What you will do:
A) How would you translate this sentence from the passage on wage orders into Spanish: "We think it is clear that this was a catch-all order and was so intended."?
B) Can you scale the rows starting at the line that contains "The image size is (1512, 806)." and ending at the line that contains "tap(873, 695)"? Rewrite only those lines, requests included, with each coordinate in the answers multiplied by 2.45 and rounded to a whole number, halves up, and leave out the pictures.
──────── Text to read ────────
The Board seemingly has recognized that its wage orders are necessarily based on occupational classifications and has entitled each of its orders as occupation orders. Nevertheless in Order No. 7 the Board has grouped under one order numerous diverse and unrelated occupations. Order No. 7 in its original form specifically stated that it included all “previously unclassified occupations” and in its revised form states that it includes “all occupations in or for establishments not covered by any other wage order.”

We think it is clear that this was a catch-all order and was so intended. In express terms it covers all occupations not previously covered in any other wage order and this appears to be the official view of the Board. In its annual report of 1945 the Board stated: “The six wage orders issued under this law cover all women and minors in private industry.” In its 1946 annual report the Board stated: “The sixth of the Board’s occupational wage orders became effective in 1939. Since that time women and minors in all occupations except domestic service have been covered by specific minimum rates.” And in its 1949 annual report the Board, referring to revised Order No. 7, said: “This occupation includes all women and minors employed in private office and miscellaneous occupations, not included in any of the other five orders.” We think it is beyond doubt that Order No. 7 was intended to, and by its express wording does, cover all women workers not included in the other wage orders.
──────── Material for the task ────────
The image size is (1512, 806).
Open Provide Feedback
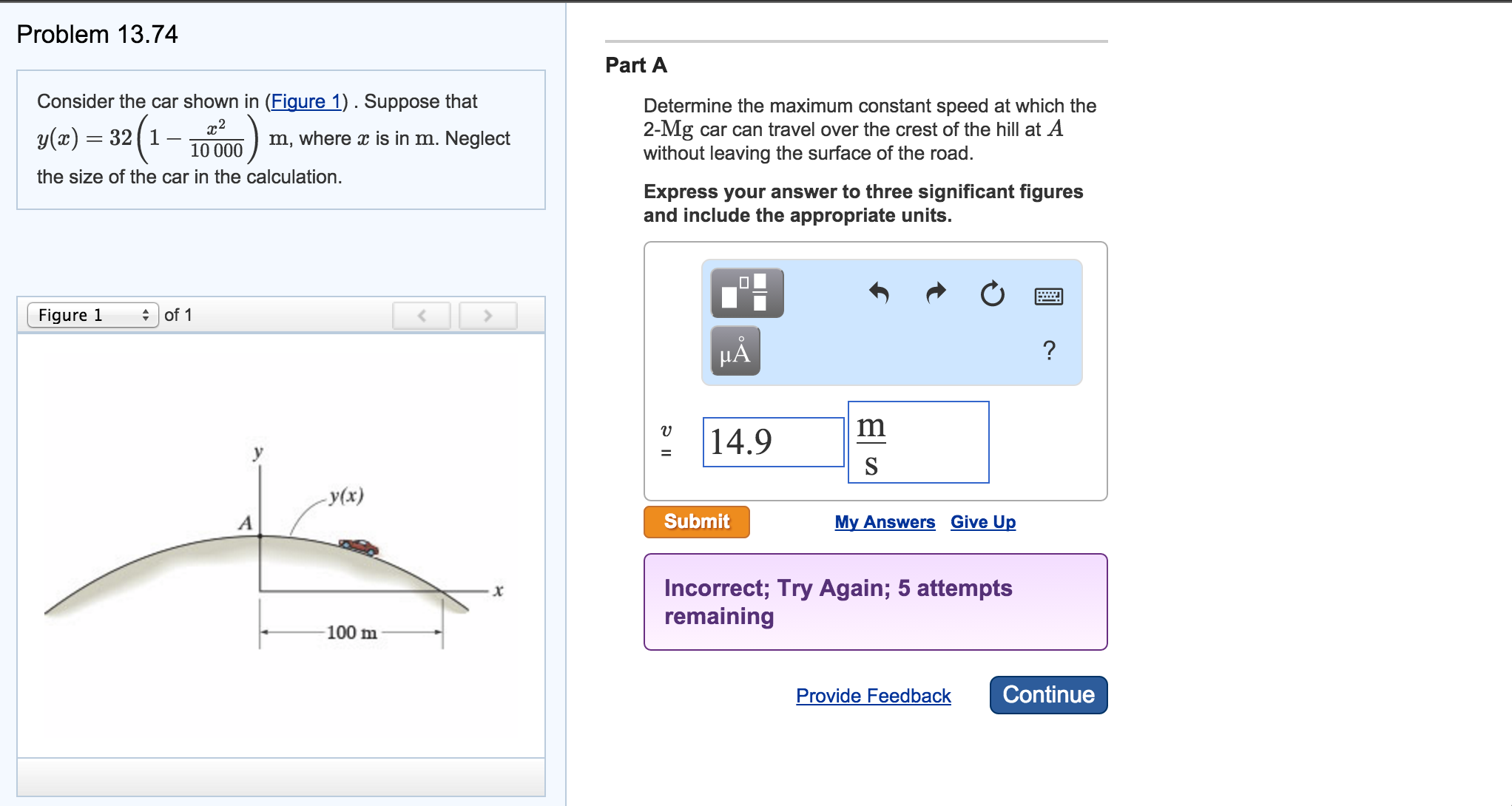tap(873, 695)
────────
──────── Material for the task ────────
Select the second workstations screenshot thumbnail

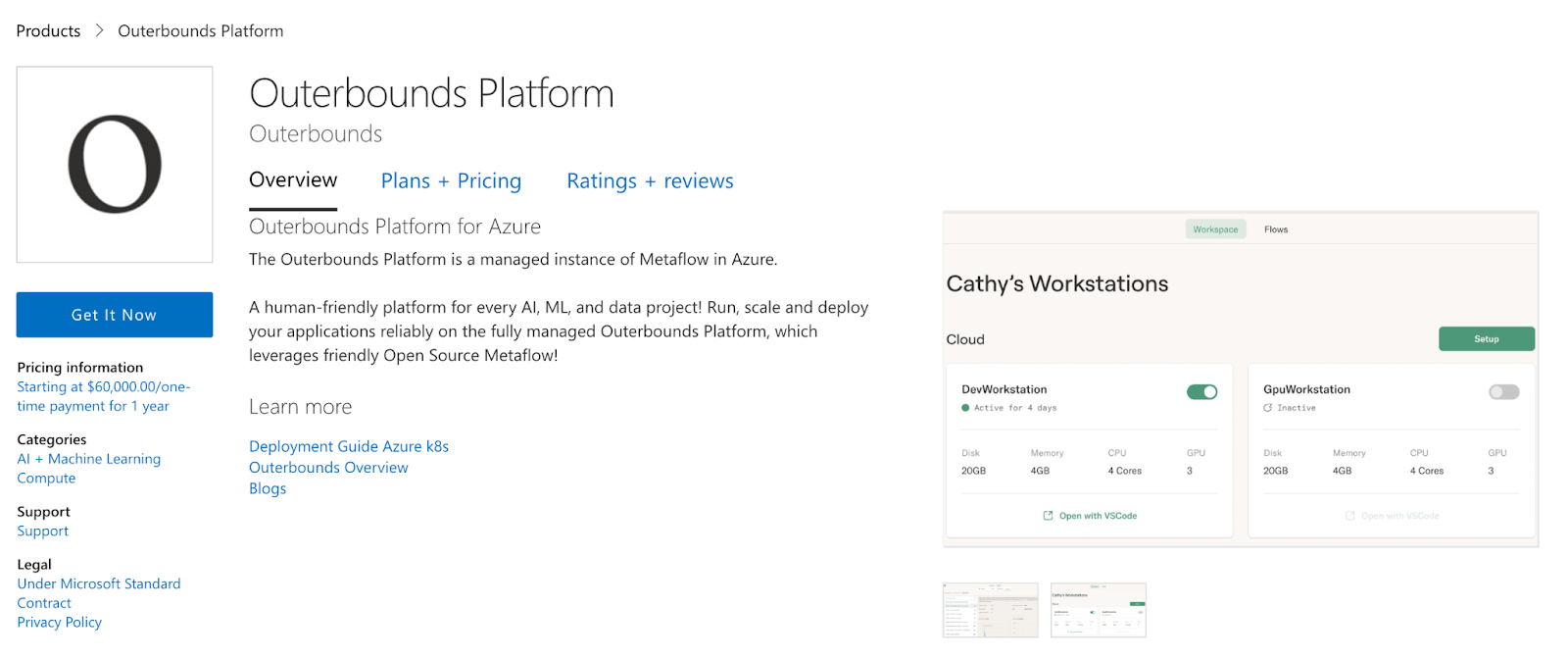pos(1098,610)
────────
Expected answers:
A) Creemos que está claro que esta era una orden general y que así se concibió.

B)
The image size is (1512, 806).
Open Provide Feedback
tap(2139, 1703)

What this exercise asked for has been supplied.